Consider what goes into the sauce that bastes the shellfish and coats the vegetables. There’s cilantro, ginger, lime leaves and garlic. Lots of garlic. Wonderful, of course, though this only sets the stage for the main attraction, lemongrass. More than the taste that goes into most Southeast Asian creations, today’s preparation uses two entire stalks of the citrus-coarsed grass. That’s two feet of lemony exuberance.
A nation’s dishes celebrate its character, and Aromatic Shrimp speaks vividly of Cambodia. The bright array of ingredients gives this dish a heady, floral lift that tempts the nose and hints at what soon will delight the taste buds. The site for the International Institute of Medicine and Science featured the recipe, and the preparation has enough potential to shine brilliantly, even on an NGO page. Obviously, this dish inspires even the bureaucrats.
It’s easy to see why. There’s the incredible sauce, of course, and, as you would expect from something advertising the fact, the garden is represented here in abundance. Asparagus, peppers and cilantro all burst forth. It’s an explosion of greenery. Freshness in color, aroma and taste.

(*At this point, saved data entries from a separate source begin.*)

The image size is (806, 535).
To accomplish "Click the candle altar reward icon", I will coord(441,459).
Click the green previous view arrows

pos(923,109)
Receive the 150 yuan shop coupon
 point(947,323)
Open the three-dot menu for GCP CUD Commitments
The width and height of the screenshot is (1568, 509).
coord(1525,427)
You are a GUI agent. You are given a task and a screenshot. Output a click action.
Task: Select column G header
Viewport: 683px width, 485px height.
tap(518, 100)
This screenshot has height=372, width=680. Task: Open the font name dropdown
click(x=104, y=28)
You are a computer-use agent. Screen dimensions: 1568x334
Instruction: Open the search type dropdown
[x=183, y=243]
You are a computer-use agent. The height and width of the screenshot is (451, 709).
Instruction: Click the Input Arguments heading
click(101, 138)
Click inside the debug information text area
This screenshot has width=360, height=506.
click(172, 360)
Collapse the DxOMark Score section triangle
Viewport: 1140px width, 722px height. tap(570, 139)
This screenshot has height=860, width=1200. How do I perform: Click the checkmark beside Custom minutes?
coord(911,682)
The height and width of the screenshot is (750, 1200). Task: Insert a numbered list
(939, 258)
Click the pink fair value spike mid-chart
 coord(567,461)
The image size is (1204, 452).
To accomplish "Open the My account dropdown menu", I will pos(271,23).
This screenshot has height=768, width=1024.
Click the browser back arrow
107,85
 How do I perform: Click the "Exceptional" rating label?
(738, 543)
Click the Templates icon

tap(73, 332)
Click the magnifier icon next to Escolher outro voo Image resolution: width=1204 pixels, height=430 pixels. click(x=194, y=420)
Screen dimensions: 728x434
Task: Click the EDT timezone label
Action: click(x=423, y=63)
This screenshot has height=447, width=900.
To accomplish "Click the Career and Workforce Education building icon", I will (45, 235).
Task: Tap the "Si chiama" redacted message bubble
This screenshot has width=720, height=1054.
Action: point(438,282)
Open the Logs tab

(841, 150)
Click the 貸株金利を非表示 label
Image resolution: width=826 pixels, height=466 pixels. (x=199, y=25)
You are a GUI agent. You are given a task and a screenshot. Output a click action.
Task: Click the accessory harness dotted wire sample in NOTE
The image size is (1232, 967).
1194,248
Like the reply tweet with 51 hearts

The scent, however, is what makes this creation extraordinary. It’s Cambodia engaging all the senses.
Aromatic Black Tiger Shrimp with Garden Vegetables
- 1 pound shrimp, shelled a deveined
- 1/2 cup minced lemongrass
- 1/2 cup minced cilantro stems
- 1 teaspoon chopped ginger
- 1 teaspoon coriander seeds
- 8 garlic cloves
- 1 teaspoon kaffir lime leaves, deveined
- 1 teaspoon tamarind paste
- 1 cubanelle pepper, sliced diagonally into one-inch strips
- 6 ounces asparagus, cut into 2-inch lengths
- 6 ounces savoy cabbage, cut into diagonal one-inch strips
- 3 tablespoons vegetable oil (*1)
- 1 teaspoon salt
- 1 tablespoon sugar (*2)
- 3/4 cup water
- 1 cup chicken stock
Add cilantro, ginger, lemongrass, coriander seeds, garlic, kaffir lime leaves and water. Blend until you have a smooth paste and set it aside.
In a wok over high heat, add two tablespoons of the oil. When the oil is shimmering, add the paste you set aside earlier. Stir constantly and cook for two minutes until the mixture’s scent is prominent. Transfer the cooked paste to a bowl.
Add the remaining tablespoon of oil to the wok. Add the shrimp and stir fry for 15 seconds. Add the sliced vegetables and stir fry for 3 minutes. Add the cooked paste, chicken stock, salt, sugar and tamarind pulp, and stir fry for two minutes.
Plate, and garnish with cilantro.
1 – Peanut oil works well with this, as it does with most East Asian dishes.
2 – Use palm sugar, if you have it. If not, brown sugar is good too. Granulated sugar is alright if you have neither palm nor brown sugars.